> [Activity]: Write the data below out again, with each line matching the original.

> [Extracted material]:
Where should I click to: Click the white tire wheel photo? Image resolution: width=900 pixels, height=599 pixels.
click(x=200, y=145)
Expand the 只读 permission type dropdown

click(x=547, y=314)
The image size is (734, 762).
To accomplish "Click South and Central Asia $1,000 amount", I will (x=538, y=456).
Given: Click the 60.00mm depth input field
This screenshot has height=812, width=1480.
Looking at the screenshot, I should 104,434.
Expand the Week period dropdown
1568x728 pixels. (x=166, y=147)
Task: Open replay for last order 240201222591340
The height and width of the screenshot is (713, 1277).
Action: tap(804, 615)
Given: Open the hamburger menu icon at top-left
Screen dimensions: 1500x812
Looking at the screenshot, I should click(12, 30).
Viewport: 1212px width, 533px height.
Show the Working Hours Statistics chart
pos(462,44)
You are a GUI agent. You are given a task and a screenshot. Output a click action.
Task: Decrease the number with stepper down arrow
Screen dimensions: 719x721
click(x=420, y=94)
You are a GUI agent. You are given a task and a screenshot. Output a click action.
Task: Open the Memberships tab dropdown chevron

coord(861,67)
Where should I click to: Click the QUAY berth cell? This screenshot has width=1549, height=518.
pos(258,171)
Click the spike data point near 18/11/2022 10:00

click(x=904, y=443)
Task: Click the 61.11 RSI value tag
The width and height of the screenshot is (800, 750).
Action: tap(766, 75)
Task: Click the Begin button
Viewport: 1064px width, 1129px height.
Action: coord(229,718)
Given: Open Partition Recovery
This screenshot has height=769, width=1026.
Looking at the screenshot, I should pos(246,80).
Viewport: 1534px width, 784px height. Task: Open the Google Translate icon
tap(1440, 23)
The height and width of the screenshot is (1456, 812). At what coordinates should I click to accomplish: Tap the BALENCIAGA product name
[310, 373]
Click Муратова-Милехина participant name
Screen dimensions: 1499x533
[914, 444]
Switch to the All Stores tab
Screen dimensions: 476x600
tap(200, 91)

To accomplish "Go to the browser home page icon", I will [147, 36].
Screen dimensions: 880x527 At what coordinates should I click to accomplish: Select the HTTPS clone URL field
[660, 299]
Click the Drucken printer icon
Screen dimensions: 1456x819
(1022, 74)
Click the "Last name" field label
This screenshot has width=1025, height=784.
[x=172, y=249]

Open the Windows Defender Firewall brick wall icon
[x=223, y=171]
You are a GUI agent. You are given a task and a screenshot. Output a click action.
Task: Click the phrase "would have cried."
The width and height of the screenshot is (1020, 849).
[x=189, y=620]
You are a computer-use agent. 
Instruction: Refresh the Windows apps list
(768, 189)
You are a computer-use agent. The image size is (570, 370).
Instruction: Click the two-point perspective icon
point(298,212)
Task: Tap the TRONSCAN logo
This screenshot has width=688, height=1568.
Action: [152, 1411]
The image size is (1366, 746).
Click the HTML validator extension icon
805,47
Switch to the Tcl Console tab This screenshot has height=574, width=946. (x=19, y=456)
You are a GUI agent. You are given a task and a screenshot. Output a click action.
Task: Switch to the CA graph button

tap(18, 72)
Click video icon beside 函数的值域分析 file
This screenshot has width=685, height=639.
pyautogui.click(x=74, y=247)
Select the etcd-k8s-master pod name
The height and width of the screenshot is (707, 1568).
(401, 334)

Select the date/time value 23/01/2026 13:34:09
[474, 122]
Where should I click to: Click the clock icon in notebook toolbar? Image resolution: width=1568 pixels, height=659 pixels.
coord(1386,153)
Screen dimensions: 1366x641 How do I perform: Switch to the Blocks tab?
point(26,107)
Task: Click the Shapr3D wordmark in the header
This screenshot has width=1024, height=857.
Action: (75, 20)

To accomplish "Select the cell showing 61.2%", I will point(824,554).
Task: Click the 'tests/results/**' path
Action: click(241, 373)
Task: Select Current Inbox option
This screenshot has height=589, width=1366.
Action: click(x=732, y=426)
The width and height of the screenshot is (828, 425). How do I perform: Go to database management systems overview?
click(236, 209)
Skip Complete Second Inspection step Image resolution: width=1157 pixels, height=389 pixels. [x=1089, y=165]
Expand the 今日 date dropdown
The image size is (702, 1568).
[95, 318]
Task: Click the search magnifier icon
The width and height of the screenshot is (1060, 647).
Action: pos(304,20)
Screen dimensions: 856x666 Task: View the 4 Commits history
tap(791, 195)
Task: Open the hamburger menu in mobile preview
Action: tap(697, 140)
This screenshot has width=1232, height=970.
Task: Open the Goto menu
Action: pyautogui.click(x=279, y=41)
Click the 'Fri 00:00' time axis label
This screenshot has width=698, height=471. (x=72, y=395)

> [Worked solution]:
Where should I click to: Click the white tire wheel photo? Image resolution: width=900 pixels, height=599 pixels.
click(x=200, y=145)
Expand the 只读 permission type dropdown

click(x=547, y=314)
The image size is (734, 762).
To accomplish "Click South and Central Asia $1,000 amount", I will (x=538, y=456).
Given: Click the 60.00mm depth input field
This screenshot has height=812, width=1480.
Looking at the screenshot, I should 104,434.
Expand the Week period dropdown
1568x728 pixels. (x=166, y=147)
Task: Open replay for last order 240201222591340
The height and width of the screenshot is (713, 1277).
Action: tap(804, 615)
Given: Open the hamburger menu icon at top-left
Screen dimensions: 1500x812
Looking at the screenshot, I should click(12, 30).
Viewport: 1212px width, 533px height.
Show the Working Hours Statistics chart
pos(462,44)
You are a GUI agent. You are given a task and a screenshot. Output a click action.
Task: Decrease the number with stepper down arrow
Screen dimensions: 719x721
click(x=420, y=94)
You are a GUI agent. You are given a task and a screenshot. Output a click action.
Task: Open the Memberships tab dropdown chevron

coord(861,67)
Where should I click to: Click the QUAY berth cell? This screenshot has width=1549, height=518.
pos(258,171)
Click the spike data point near 18/11/2022 10:00

click(x=904, y=443)
Task: Click the 61.11 RSI value tag
The width and height of the screenshot is (800, 750).
Action: tap(766, 75)
Task: Click the Begin button
Viewport: 1064px width, 1129px height.
Action: coord(229,718)
Given: Open Partition Recovery
This screenshot has height=769, width=1026.
Looking at the screenshot, I should pos(246,80).
Viewport: 1534px width, 784px height. Task: Open the Google Translate icon
tap(1440, 23)
The height and width of the screenshot is (1456, 812). At what coordinates should I click to accomplish: Tap the BALENCIAGA product name
[310, 373]
Click Муратова-Милехина participant name
Screen dimensions: 1499x533
[914, 444]
Switch to the All Stores tab
Screen dimensions: 476x600
tap(200, 91)

To accomplish "Go to the browser home page icon", I will [147, 36].
Screen dimensions: 880x527 At what coordinates should I click to accomplish: Select the HTTPS clone URL field
[660, 299]
Click the Drucken printer icon
Screen dimensions: 1456x819
(1022, 74)
Click the "Last name" field label
This screenshot has width=1025, height=784.
[x=172, y=249]

Open the Windows Defender Firewall brick wall icon
[x=223, y=171]
You are a GUI agent. You are given a task and a screenshot. Output a click action.
Task: Click the phrase "would have cried."
The width and height of the screenshot is (1020, 849).
[x=189, y=620]
You are a computer-use agent. 
Instruction: Refresh the Windows apps list
(768, 189)
You are a computer-use agent. The image size is (570, 370).
Instruction: Click the two-point perspective icon
point(298,212)
Task: Tap the TRONSCAN logo
This screenshot has width=688, height=1568.
Action: [152, 1411]
The image size is (1366, 746).
Click the HTML validator extension icon
805,47
Switch to the Tcl Console tab This screenshot has height=574, width=946. (x=19, y=456)
You are a GUI agent. You are given a task and a screenshot. Output a click action.
Task: Switch to the CA graph button

tap(18, 72)
Click video icon beside 函数的值域分析 file
This screenshot has width=685, height=639.
pyautogui.click(x=74, y=247)
Select the etcd-k8s-master pod name
The height and width of the screenshot is (707, 1568).
(401, 334)

Select the date/time value 23/01/2026 13:34:09
[474, 122]
Where should I click to: Click the clock icon in notebook toolbar? Image resolution: width=1568 pixels, height=659 pixels.
coord(1386,153)
Screen dimensions: 1366x641 How do I perform: Switch to the Blocks tab?
point(26,107)
Task: Click the Shapr3D wordmark in the header
This screenshot has width=1024, height=857.
Action: (75, 20)

To accomplish "Select the cell showing 61.2%", I will point(824,554).
Task: Click the 'tests/results/**' path
Action: click(241, 373)
Task: Select Current Inbox option
This screenshot has height=589, width=1366.
Action: click(x=732, y=426)
The width and height of the screenshot is (828, 425). How do I perform: Go to database management systems overview?
click(236, 209)
Skip Complete Second Inspection step Image resolution: width=1157 pixels, height=389 pixels. [x=1089, y=165]
Expand the 今日 date dropdown
The image size is (702, 1568).
[95, 318]
Task: Click the search magnifier icon
The width and height of the screenshot is (1060, 647).
Action: pos(304,20)
Screen dimensions: 856x666 Task: View the 4 Commits history
tap(791, 195)
Task: Open the hamburger menu in mobile preview
Action: tap(697, 140)
This screenshot has width=1232, height=970.
Task: Open the Goto menu
Action: pyautogui.click(x=279, y=41)
Click the 'Fri 00:00' time axis label
This screenshot has width=698, height=471. (x=72, y=395)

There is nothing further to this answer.